- [Exercise data]
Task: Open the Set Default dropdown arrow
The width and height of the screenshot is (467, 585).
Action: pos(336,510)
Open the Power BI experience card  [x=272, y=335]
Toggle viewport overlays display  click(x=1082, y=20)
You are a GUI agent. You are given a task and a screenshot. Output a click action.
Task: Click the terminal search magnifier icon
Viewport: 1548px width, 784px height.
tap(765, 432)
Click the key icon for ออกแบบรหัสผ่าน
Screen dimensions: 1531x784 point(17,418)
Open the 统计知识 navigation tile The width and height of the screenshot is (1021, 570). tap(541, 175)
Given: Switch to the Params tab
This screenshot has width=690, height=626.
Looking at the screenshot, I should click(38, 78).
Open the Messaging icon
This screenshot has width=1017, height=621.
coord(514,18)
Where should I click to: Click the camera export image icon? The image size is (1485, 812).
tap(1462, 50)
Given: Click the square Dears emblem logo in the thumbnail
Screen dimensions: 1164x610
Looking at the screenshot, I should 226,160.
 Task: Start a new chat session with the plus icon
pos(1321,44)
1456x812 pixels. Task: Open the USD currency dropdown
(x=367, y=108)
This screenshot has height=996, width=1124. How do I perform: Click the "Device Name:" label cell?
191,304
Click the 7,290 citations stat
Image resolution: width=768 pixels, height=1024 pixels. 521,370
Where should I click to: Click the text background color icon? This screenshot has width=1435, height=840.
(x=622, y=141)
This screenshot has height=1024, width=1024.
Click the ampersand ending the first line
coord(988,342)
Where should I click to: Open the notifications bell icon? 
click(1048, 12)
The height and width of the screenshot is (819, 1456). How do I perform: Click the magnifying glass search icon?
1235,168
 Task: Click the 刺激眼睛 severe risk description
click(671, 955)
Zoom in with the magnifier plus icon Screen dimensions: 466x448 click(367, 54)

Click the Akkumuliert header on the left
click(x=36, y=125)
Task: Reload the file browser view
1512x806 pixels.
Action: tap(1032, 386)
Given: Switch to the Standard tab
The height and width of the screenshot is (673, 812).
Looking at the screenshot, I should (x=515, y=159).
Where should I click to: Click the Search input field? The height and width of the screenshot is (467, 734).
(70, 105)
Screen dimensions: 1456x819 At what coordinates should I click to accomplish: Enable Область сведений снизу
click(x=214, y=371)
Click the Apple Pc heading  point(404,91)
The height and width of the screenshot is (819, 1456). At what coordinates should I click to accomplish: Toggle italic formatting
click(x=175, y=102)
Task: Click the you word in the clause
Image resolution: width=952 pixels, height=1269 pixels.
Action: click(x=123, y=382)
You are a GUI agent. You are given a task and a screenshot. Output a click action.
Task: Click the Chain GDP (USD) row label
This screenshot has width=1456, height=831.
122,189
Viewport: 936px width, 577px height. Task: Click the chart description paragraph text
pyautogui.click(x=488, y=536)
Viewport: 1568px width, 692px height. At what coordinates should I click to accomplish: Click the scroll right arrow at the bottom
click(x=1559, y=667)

- [What to do] Reproduce every line of the material above, unchanged.

- [Written reply]
Task: Open the Set Default dropdown arrow
The width and height of the screenshot is (467, 585).
Action: pos(336,510)
Open the Power BI experience card  [x=272, y=335]
Toggle viewport overlays display  click(x=1082, y=20)
You are a GUI agent. You are given a task and a screenshot. Output a click action.
Task: Click the terminal search magnifier icon
Viewport: 1548px width, 784px height.
tap(765, 432)
Click the key icon for ออกแบบรหัสผ่าน
Screen dimensions: 1531x784 point(17,418)
Open the 统计知识 navigation tile The width and height of the screenshot is (1021, 570). tap(541, 175)
Given: Switch to the Params tab
This screenshot has width=690, height=626.
Looking at the screenshot, I should click(38, 78).
Open the Messaging icon
This screenshot has width=1017, height=621.
coord(514,18)
Where should I click to: Click the camera export image icon? The image size is (1485, 812).
tap(1462, 50)
Given: Click the square Dears emblem logo in the thumbnail
Screen dimensions: 1164x610
Looking at the screenshot, I should 226,160.
 Task: Start a new chat session with the plus icon
pos(1321,44)
1456x812 pixels. Task: Open the USD currency dropdown
(x=367, y=108)
This screenshot has height=996, width=1124. How do I perform: Click the "Device Name:" label cell?
191,304
Click the 7,290 citations stat
Image resolution: width=768 pixels, height=1024 pixels. 521,370
Where should I click to: Click the text background color icon? This screenshot has width=1435, height=840.
(x=622, y=141)
This screenshot has height=1024, width=1024.
Click the ampersand ending the first line
coord(988,342)
Where should I click to: Open the notifications bell icon? 
click(1048, 12)
The height and width of the screenshot is (819, 1456). How do I perform: Click the magnifying glass search icon?
1235,168
 Task: Click the 刺激眼睛 severe risk description
click(671, 955)
Zoom in with the magnifier plus icon Screen dimensions: 466x448 click(367, 54)

Click the Akkumuliert header on the left
click(x=36, y=125)
Task: Reload the file browser view
1512x806 pixels.
Action: tap(1032, 386)
Given: Switch to the Standard tab
The height and width of the screenshot is (673, 812).
Looking at the screenshot, I should (x=515, y=159).
Where should I click to: Click the Search input field? The height and width of the screenshot is (467, 734).
(70, 105)
Screen dimensions: 1456x819 At what coordinates should I click to accomplish: Enable Область сведений снизу
click(x=214, y=371)
Click the Apple Pc heading  point(404,91)
The height and width of the screenshot is (819, 1456). At what coordinates should I click to accomplish: Toggle italic formatting
click(x=175, y=102)
Task: Click the you word in the clause
Image resolution: width=952 pixels, height=1269 pixels.
Action: click(x=123, y=382)
You are a GUI agent. You are given a task and a screenshot. Output a click action.
Task: Click the Chain GDP (USD) row label
This screenshot has width=1456, height=831.
122,189
Viewport: 936px width, 577px height. Task: Click the chart description paragraph text
pyautogui.click(x=488, y=536)
Viewport: 1568px width, 692px height. At what coordinates should I click to accomplish: Click the scroll right arrow at the bottom
click(x=1559, y=667)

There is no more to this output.